During the forum's exchange presentation, Dr. Zou Wei examined the impact of exogenous social media shocks on corporate and government behaviour, using the dissemination of a famous environmental documentary in 2015 as a backdrop. Dr. Zou presented his research in terms of literature and background, hypothesis and empirical strategy, empirical results, analysis of impact mechanisms, and key findings. The rapid development of social media as an important information dissemination channel has effectively increased public awareness and participation in social issues. This paper investigates empirically the impact of social media on corporate pollution emissions, based on a comprehensive dataset of corporate pollution emissions, as well as data related to various social media activities and government regulatory actions. The results show that public awareness of the documentary and extensive engagement on social media has led to significant reductions in pollutant emissions from local businesses. In conclusion, the environmental documentary is a more flexible way to raise social awareness of environmental protection, thus achieving the effect of promoting better environmental quality.

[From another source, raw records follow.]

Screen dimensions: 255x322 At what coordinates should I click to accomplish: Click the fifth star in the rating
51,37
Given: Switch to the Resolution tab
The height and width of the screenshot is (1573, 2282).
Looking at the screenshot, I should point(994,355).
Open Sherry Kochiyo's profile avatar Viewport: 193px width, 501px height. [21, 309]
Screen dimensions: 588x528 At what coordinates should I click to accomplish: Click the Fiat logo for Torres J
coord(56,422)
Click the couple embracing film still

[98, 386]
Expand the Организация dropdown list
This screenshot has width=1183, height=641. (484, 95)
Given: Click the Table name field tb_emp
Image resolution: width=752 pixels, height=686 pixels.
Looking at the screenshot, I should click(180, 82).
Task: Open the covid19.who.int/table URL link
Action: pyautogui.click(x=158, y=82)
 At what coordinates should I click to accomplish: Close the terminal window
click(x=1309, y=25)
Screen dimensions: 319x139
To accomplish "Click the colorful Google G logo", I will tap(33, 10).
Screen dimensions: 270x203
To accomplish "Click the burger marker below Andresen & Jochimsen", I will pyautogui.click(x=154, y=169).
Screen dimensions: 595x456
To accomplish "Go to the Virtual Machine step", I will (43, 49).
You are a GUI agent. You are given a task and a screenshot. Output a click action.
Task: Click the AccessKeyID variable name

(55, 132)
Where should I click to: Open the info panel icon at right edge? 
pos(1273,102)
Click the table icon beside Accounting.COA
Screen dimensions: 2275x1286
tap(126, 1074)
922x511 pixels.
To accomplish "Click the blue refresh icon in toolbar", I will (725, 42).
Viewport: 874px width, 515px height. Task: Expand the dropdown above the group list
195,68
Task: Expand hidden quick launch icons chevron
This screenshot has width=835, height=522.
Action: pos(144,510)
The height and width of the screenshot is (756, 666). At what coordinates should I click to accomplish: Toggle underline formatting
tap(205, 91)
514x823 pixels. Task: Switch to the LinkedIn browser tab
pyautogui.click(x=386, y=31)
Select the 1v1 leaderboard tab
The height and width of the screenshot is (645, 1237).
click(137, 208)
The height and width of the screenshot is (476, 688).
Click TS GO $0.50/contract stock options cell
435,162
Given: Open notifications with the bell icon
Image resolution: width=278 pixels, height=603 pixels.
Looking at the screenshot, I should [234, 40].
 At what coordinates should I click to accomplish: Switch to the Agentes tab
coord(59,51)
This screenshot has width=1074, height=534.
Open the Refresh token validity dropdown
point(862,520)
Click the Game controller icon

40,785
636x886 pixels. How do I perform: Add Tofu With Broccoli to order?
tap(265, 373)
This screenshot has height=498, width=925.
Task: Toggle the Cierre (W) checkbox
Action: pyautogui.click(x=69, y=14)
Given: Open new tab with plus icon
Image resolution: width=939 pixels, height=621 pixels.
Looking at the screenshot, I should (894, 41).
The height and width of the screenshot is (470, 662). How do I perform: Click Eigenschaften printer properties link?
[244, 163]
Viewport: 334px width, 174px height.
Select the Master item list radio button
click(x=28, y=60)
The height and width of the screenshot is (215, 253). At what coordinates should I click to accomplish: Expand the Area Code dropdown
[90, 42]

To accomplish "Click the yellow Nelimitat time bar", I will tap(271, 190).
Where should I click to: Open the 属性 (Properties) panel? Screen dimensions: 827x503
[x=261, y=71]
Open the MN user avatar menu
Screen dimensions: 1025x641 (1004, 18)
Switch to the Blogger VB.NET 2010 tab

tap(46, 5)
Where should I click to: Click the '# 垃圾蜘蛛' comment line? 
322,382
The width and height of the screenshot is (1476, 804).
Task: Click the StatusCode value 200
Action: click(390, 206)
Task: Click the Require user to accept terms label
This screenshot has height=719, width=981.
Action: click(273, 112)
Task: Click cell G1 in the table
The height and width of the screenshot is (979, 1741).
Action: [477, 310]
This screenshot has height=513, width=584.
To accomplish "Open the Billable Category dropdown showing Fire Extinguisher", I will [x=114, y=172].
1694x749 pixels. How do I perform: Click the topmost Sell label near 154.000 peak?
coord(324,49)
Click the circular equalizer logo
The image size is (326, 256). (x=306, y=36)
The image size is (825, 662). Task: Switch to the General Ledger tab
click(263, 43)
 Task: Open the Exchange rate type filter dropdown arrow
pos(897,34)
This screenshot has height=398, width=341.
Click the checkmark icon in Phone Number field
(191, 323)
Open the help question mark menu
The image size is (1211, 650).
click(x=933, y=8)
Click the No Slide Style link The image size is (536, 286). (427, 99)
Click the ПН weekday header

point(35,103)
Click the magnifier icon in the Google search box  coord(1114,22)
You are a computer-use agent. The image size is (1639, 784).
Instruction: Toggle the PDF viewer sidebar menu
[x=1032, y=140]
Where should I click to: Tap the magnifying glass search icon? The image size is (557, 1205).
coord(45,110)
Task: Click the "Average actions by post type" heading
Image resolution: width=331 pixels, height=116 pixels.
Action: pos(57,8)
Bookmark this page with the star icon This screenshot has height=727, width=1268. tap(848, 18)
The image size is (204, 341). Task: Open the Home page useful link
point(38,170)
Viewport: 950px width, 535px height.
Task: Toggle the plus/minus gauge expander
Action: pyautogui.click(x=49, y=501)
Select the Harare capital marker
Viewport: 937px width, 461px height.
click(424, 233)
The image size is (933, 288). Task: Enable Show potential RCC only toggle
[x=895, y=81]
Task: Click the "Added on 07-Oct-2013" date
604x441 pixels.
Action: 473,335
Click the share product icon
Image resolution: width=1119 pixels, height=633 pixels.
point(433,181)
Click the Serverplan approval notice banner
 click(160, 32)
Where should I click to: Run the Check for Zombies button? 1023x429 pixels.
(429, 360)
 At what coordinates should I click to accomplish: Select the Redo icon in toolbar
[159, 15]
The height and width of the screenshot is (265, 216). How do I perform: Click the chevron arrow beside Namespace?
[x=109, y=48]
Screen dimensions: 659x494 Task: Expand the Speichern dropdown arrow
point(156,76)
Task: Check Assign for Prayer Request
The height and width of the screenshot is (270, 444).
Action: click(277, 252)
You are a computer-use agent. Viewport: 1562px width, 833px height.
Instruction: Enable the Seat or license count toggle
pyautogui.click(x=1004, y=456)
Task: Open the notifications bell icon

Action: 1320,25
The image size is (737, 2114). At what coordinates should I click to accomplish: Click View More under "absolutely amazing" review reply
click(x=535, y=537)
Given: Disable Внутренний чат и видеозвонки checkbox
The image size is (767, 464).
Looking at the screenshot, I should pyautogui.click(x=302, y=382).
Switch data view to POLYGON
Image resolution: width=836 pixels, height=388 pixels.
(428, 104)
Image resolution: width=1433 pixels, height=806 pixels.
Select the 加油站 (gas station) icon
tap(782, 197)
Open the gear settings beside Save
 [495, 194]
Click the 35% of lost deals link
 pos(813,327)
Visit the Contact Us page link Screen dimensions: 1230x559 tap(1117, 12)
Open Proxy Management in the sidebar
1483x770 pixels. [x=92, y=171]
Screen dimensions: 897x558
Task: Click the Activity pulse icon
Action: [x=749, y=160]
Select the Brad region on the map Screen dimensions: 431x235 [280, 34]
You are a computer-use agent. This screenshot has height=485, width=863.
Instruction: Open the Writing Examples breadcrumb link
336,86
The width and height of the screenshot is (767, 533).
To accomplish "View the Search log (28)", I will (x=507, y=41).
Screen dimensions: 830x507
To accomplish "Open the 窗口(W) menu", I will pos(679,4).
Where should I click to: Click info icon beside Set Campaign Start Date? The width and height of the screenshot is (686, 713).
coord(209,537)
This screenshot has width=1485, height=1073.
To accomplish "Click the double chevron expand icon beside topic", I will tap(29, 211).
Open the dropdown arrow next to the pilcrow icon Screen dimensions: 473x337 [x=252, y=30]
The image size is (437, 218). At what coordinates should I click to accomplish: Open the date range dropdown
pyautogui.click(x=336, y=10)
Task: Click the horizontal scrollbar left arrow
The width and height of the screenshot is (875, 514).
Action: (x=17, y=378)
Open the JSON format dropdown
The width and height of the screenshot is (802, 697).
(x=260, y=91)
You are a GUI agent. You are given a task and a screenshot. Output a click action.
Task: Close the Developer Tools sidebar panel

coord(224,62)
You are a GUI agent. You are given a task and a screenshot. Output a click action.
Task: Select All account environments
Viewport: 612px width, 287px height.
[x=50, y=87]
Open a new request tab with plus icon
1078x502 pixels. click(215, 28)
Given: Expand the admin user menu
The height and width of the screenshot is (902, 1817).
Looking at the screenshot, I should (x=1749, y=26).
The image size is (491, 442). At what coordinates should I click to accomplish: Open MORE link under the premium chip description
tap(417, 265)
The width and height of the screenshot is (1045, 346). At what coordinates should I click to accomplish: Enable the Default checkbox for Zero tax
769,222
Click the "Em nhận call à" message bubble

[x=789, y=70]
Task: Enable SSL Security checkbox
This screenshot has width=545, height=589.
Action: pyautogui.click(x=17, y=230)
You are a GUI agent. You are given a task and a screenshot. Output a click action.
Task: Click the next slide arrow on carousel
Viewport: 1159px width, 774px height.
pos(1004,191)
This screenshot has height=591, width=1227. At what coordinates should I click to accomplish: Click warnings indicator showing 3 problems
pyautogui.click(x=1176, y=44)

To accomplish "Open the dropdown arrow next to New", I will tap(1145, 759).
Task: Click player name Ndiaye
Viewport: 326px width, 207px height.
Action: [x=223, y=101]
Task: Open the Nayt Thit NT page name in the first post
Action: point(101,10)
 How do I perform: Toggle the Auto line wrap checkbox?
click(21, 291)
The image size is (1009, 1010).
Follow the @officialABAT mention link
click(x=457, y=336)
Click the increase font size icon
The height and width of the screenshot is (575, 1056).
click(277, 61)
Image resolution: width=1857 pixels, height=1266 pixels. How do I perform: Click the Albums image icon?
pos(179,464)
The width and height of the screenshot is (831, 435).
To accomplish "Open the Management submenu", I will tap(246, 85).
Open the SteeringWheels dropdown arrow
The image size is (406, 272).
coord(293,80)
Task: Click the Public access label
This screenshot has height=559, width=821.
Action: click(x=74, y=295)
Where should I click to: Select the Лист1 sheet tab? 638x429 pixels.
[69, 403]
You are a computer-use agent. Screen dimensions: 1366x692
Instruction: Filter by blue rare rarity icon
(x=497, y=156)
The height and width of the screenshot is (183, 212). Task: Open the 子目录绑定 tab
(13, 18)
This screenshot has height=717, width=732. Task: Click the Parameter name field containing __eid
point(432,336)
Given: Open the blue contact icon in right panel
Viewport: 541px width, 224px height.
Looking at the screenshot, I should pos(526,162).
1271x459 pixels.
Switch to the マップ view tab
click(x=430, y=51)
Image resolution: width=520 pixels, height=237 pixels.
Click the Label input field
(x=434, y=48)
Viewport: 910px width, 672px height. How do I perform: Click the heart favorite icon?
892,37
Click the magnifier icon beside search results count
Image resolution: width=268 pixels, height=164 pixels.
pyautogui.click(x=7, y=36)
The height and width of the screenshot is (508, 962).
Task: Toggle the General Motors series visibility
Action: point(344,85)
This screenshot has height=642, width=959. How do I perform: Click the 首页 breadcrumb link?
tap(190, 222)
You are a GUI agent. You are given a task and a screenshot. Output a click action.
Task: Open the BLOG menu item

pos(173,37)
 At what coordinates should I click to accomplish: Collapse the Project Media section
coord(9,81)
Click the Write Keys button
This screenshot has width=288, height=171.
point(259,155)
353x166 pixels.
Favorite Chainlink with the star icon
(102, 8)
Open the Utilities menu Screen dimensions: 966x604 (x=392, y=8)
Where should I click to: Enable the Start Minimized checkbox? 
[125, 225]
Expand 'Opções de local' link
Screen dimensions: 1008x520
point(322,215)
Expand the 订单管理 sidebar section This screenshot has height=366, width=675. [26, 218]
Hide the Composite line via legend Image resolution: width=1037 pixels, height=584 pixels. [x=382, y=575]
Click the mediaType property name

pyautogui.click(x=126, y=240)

In closing, Dr. Zou summarises and expands on his findings that monitoring environmental pollution issues through social media channels such as microblogs and government message boards can effectively reduce corporate environmental pollution problems. In the meantime, to respond positively to the strong public demand for environmental protection issues, social media activities will also prompt local governments to increase penalties for environmental pollution and improve the legal system for environmental protection.